I need to make sure the client libraries are up-to-date and tested for the latest version. There are client libraries for JavaScript (browser), Node, and Go at this time of writing.
Also, a CLI is allowing to manage most of the resources handled by the backend server.
Each component is published at the same time.
How do you intend to monetize StaticBackend intended to eventually be monetized if it isn’t monetized already?
I still have the managed hosting service offering. I'm also taking GitHub sponsors.
How do you balance your work on open-source with your day job and other responsibilities?
I'm trying to invest as much time as I can on StaticBackend because it's where my enthusiasm is. The ideal situation would be to either have enough revenue from the managed hosting and/or GitHub sponsors to be able to be full-time developing and maintaining the project.
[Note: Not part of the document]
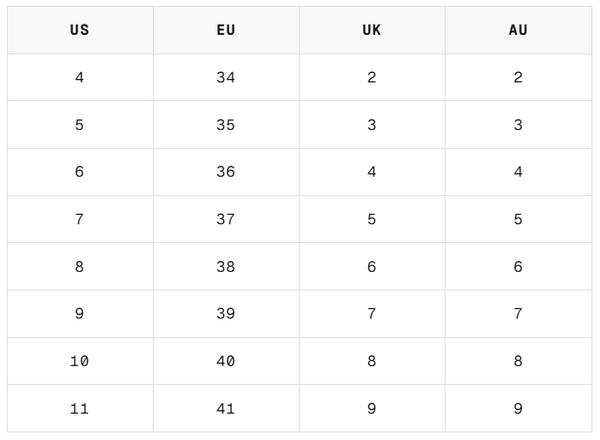
Task: Click US size 5 cell
Action: (x=80, y=124)
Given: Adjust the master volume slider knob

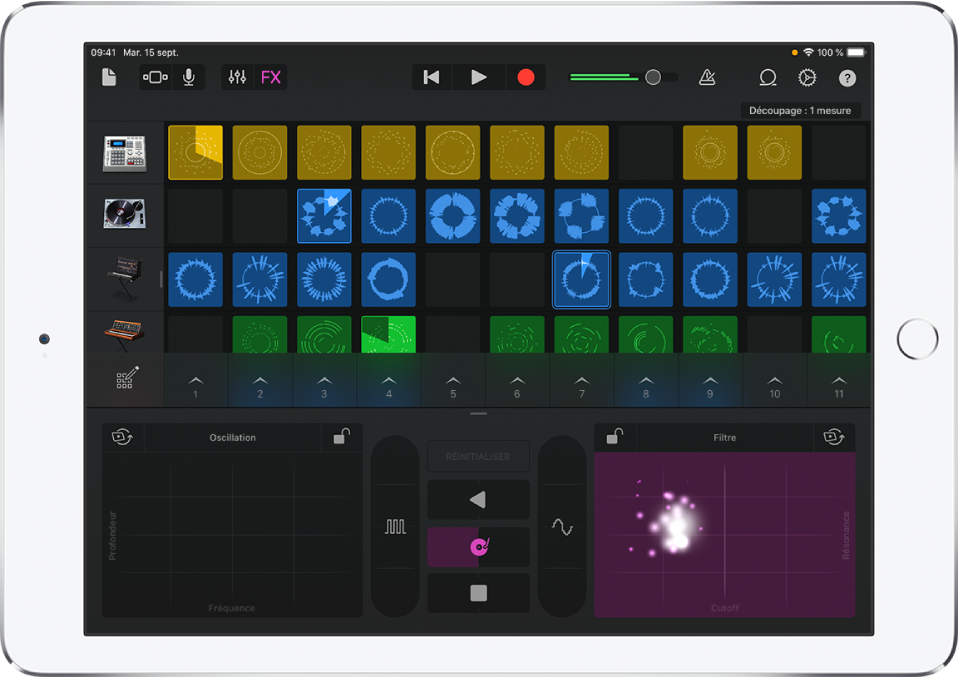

What is the best way for a new developer to contribute to StaticBackend?
Give feedback, try to build something on top, and see what's missing or hard to get started with. I'm still in the early phase of finding users for the tool. Joining the discord server, asking questions in the Discussions GitHub tab, creating issues. Contributing code is still a bit hard until I reach v1, but this is still very helpful.
If you plan to continue developing StaticBackend, where do you see the project heading next?
I'd be ecstatic to start seeing some developers deploying apps on top of StaticBackend. So I'll go with the feedback. In the pipeline, there's server-side functions and events/queue/scheduler system, which are kind of big features.
What motivates you to continue contributing to StaticBackend?
I'm using it myself for all my SaaS products I'm building. I really enjoy the project.
Do you have any suggestions for someone trying to make their first contribution to an open-source project?
Do not be afraid of asking questions. Reach out to maintainers and contributors; it's usually friendly out there, and people are normally very happy to see other developers interested in their project.